BEGIN MATERIAL FOR THE TASK
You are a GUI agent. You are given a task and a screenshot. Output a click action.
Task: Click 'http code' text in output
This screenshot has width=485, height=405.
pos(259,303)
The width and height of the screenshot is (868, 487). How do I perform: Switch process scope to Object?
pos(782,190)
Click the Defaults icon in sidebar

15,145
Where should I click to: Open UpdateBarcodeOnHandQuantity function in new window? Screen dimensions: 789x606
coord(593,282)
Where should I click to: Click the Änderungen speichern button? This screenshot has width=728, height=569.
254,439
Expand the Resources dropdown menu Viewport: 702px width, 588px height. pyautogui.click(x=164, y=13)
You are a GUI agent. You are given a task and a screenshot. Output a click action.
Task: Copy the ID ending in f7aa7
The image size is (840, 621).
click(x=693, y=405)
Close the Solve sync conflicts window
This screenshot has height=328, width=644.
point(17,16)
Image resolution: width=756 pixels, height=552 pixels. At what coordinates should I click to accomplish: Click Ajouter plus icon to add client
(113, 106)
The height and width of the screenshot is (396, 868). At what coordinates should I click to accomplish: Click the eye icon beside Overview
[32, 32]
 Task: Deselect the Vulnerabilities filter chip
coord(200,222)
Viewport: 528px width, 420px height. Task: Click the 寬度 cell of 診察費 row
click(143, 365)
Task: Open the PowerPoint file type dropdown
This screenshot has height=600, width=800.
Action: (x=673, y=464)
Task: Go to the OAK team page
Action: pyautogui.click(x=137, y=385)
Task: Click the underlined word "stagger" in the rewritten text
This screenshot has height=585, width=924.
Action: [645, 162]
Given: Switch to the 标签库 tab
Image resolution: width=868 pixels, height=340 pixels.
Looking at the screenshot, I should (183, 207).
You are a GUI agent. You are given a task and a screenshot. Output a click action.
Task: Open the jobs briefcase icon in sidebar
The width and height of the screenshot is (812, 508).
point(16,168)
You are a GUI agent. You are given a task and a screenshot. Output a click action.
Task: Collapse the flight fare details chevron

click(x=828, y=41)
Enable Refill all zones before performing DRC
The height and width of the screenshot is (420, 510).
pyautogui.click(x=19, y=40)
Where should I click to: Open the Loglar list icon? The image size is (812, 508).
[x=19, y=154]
END MATERIAL FOR THE TASK
■ YOUR OBJECTIVE ■
Transcribe the records above with every character unchanged.

■ YOUR RESPONSE ■
You are a GUI agent. You are given a task and a screenshot. Output a click action.
Task: Click 'http code' text in output
This screenshot has width=485, height=405.
pos(259,303)
The width and height of the screenshot is (868, 487). How do I perform: Switch process scope to Object?
pos(782,190)
Click the Defaults icon in sidebar

15,145
Where should I click to: Open UpdateBarcodeOnHandQuantity function in new window? Screen dimensions: 789x606
coord(593,282)
Where should I click to: Click the Änderungen speichern button? This screenshot has width=728, height=569.
254,439
Expand the Resources dropdown menu Viewport: 702px width, 588px height. pyautogui.click(x=164, y=13)
You are a GUI agent. You are given a task and a screenshot. Output a click action.
Task: Copy the ID ending in f7aa7
The image size is (840, 621).
click(x=693, y=405)
Close the Solve sync conflicts window
This screenshot has height=328, width=644.
point(17,16)
Image resolution: width=756 pixels, height=552 pixels. At what coordinates should I click to accomplish: Click Ajouter plus icon to add client
(113, 106)
The height and width of the screenshot is (396, 868). At what coordinates should I click to accomplish: Click the eye icon beside Overview
[32, 32]
 Task: Deselect the Vulnerabilities filter chip
coord(200,222)
Viewport: 528px width, 420px height. Task: Click the 寬度 cell of 診察費 row
click(143, 365)
Task: Open the PowerPoint file type dropdown
This screenshot has height=600, width=800.
Action: (x=673, y=464)
Task: Go to the OAK team page
Action: pyautogui.click(x=137, y=385)
Task: Click the underlined word "stagger" in the rewritten text
This screenshot has height=585, width=924.
Action: [645, 162]
Given: Switch to the 标签库 tab
Image resolution: width=868 pixels, height=340 pixels.
Looking at the screenshot, I should (183, 207).
You are a GUI agent. You are given a task and a screenshot. Output a click action.
Task: Open the jobs briefcase icon in sidebar
The width and height of the screenshot is (812, 508).
point(16,168)
You are a GUI agent. You are given a task and a screenshot. Output a click action.
Task: Collapse the flight fare details chevron

click(x=828, y=41)
Enable Refill all zones before performing DRC
The height and width of the screenshot is (420, 510).
pyautogui.click(x=19, y=40)
Where should I click to: Open the Loglar list icon? The image size is (812, 508).
[x=19, y=154]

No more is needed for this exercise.